This example Docker Compose configuration demonstrates many components of the Elastic Stack, all running on a single machine under Docker.

• Docker and Docker Compose.

  • Windows and Mac users get Compose installed automatically with Docker for Windows/Mac.

  • Linux users can read the install instructions or can install via pip:

    pip install docker-compose

• Windows Users must set the following 2 ENV vars:

  • COMPOSE_CONVERT_WINDOWS_PATHS=1
  • PWD=/path/to/checkout/for/stack-docker
    • For example I use the path: /c/Users/nick/elastic/stack-docker
    • Note: you're paths must be in the form of /c/path/to/place using C:\path\to\place will not work
  • You can set these two ways:
    1. Temporarily add an env var in powershell use: $Env:COMPOSE_CONVERT_WINDOWS_PATHS=1
    2. Permanently add an env var in powershell use: [Environment]::SetEnvironmentVariable("COMPOSE_CONVERT_WINDOWS_PATHS", "1", "Machine")

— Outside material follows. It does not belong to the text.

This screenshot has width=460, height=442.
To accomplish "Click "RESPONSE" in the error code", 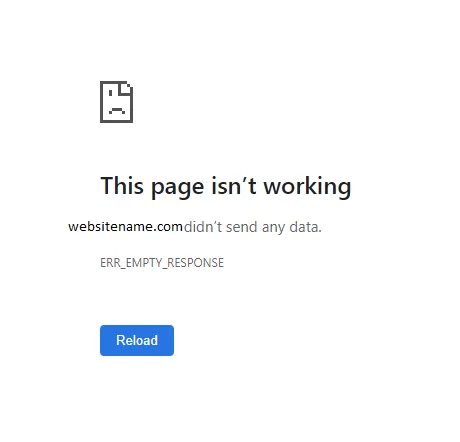I will coord(195,263).
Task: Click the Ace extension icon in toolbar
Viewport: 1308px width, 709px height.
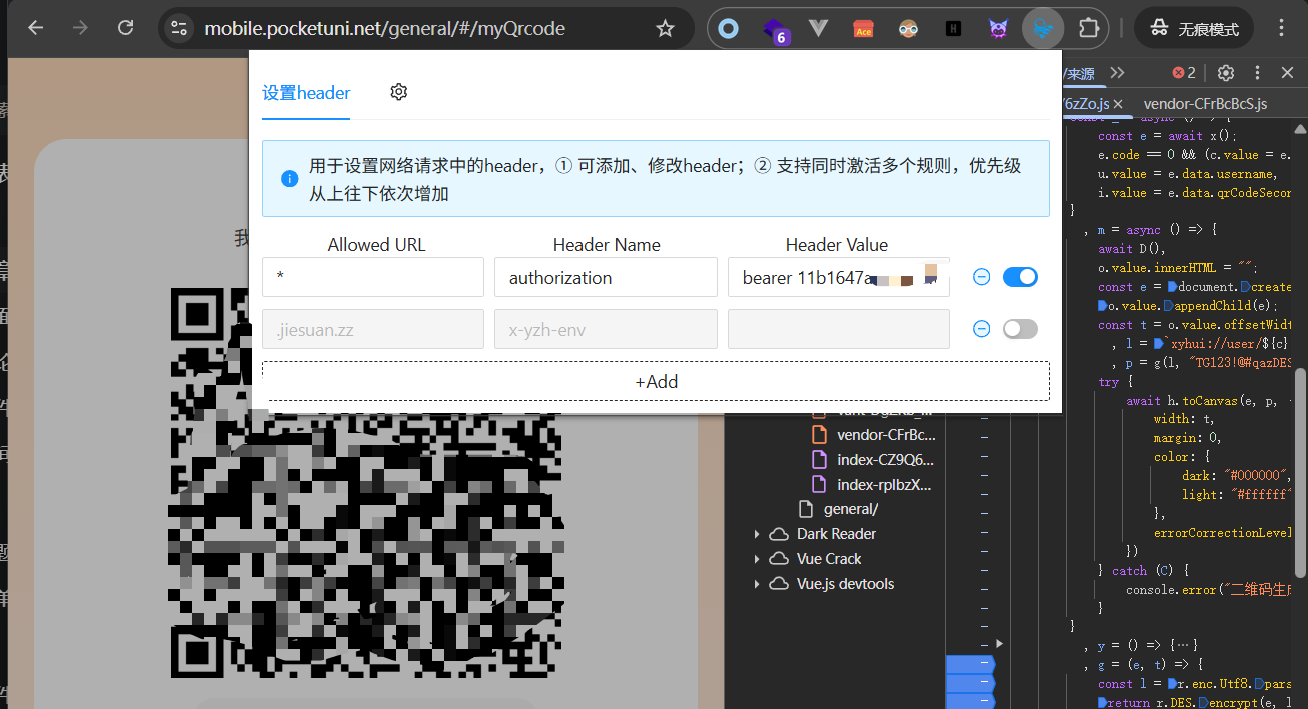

       Note: you will need to refresh or create a new powershell for this env var to take effect

    3. In System Properties add the environment variables.

• At least 4GiB of RAM for the containers. Windows and Mac users must configure their Docker virtual machine to have more than the default 2 GB of RAM:

• Linux Users must set the following configuration as root:

  sysctl -w vm.max_map_count=262144

  By default, the amount of Virtual Memory is not enough.

First we need to:

1. Set default password
2. Create keystores to store passwords
3. Install dashboards, index patterns, etc.. for beats and apm

This is accomplished using the setup.yml file:

docker-compose -f setup.yml up

Note: after the setup completes, it will output the password for the elastic user.

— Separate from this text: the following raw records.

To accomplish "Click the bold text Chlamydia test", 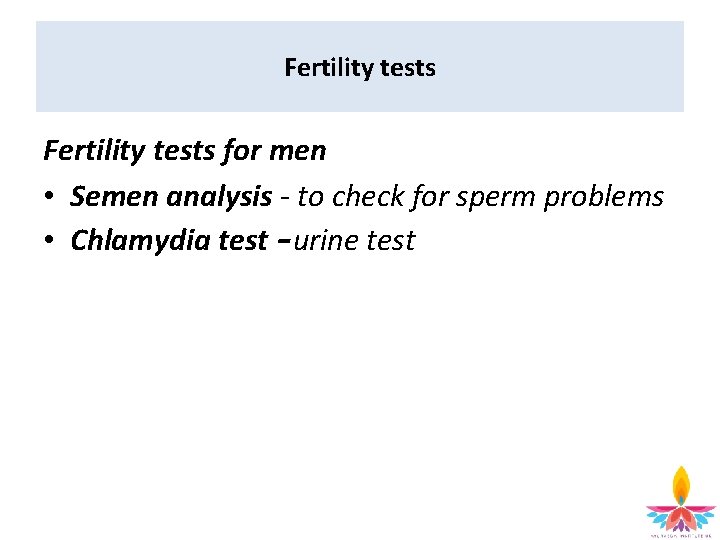I will (169, 241).
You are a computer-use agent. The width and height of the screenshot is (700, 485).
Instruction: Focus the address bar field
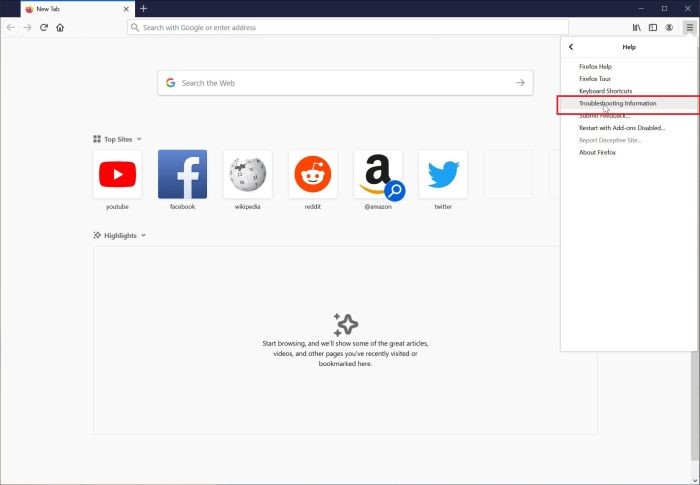point(348,28)
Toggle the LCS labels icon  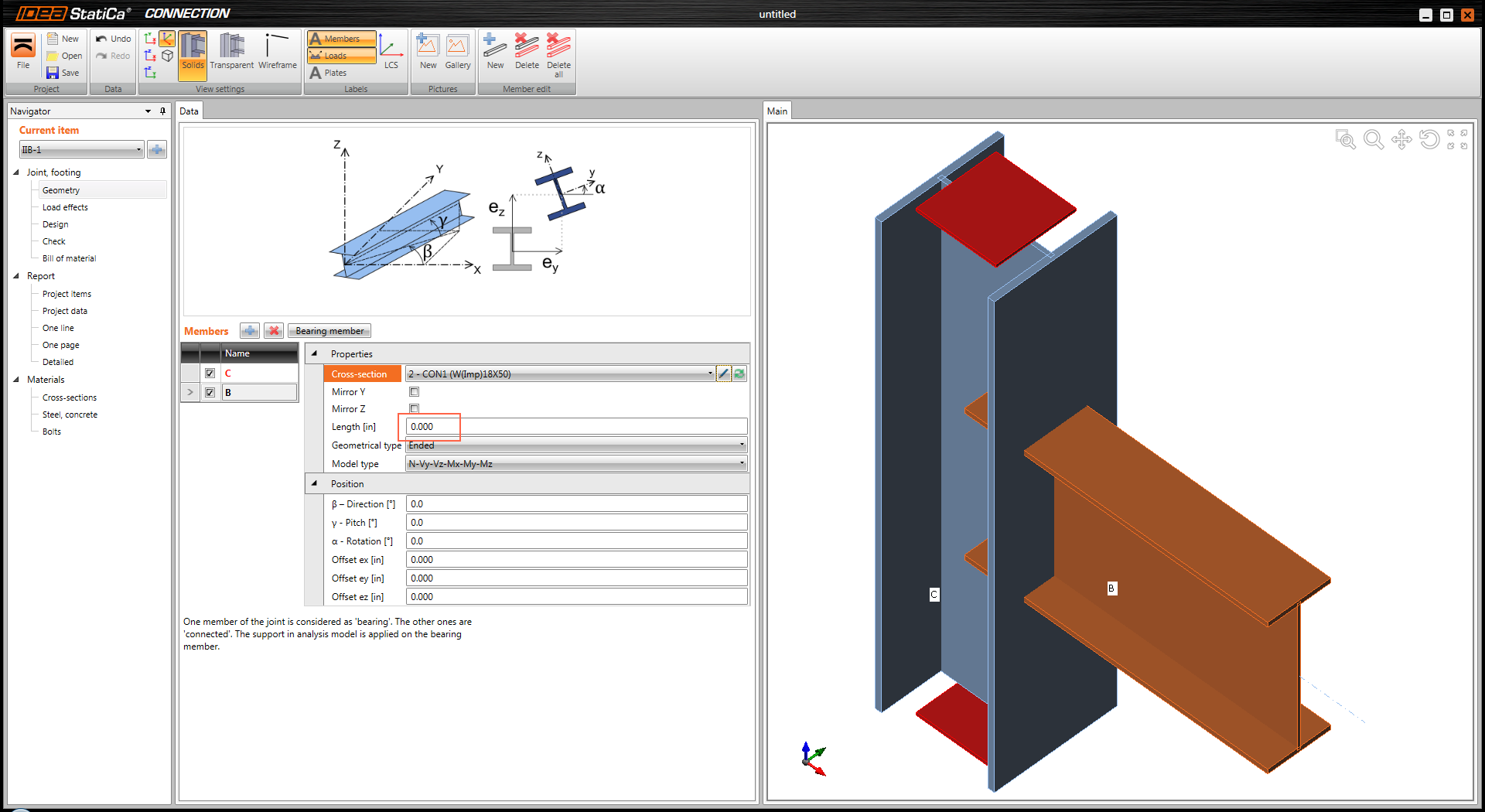point(391,51)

Now we can launch the stack with docker-compose up -d to create a demonstration Elastic Stack with Elasticsearch, Kibana, Logstash, Auditbeat, Metricbeat, Filebeat, Packetbeat and Heartbeat.

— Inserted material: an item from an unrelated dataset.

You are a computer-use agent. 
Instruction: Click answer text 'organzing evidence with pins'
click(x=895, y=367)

Point a browser at http://localhost:5601 to login.

Note: Elastic (Kibana) is now setup with self-signed certs.

Log in with elastic and the auto generated elastic password from the setup.

To rebuild the stack or to rerun after a failed setup:

Note: This will delete all the data in your existing elasticsearch.

docker-compose -f docker-compose.yml -f docker-compose.setup.yml -f setup.yml down -v
docker-compose -f docker-compose.yml -f docker-compose.setup.yml -f setup.yml down --remove-orphans
docker-compose -f setup.yml up --force-recreate

Other ways to start the cluster (after the setup.yml completed successfully):

# Start stack in the background (detached)
docker-compose up -d
# Start stack in the foreground (shows all logs)
docker-compose up

To stop the stack:

# If the stack is running in the background
docker-compose down
# If the stack is running in the foreground
CTRL+C

If your are having trouble with the stack, run docker-compose ps to see all of the containers and their state. If any of the containers are not running or show as not running, re-start the stack in the foreground with docker-compose up or docker-compose up | grep 'WARN\|ERROR\|FATAL' and look for errors in the output.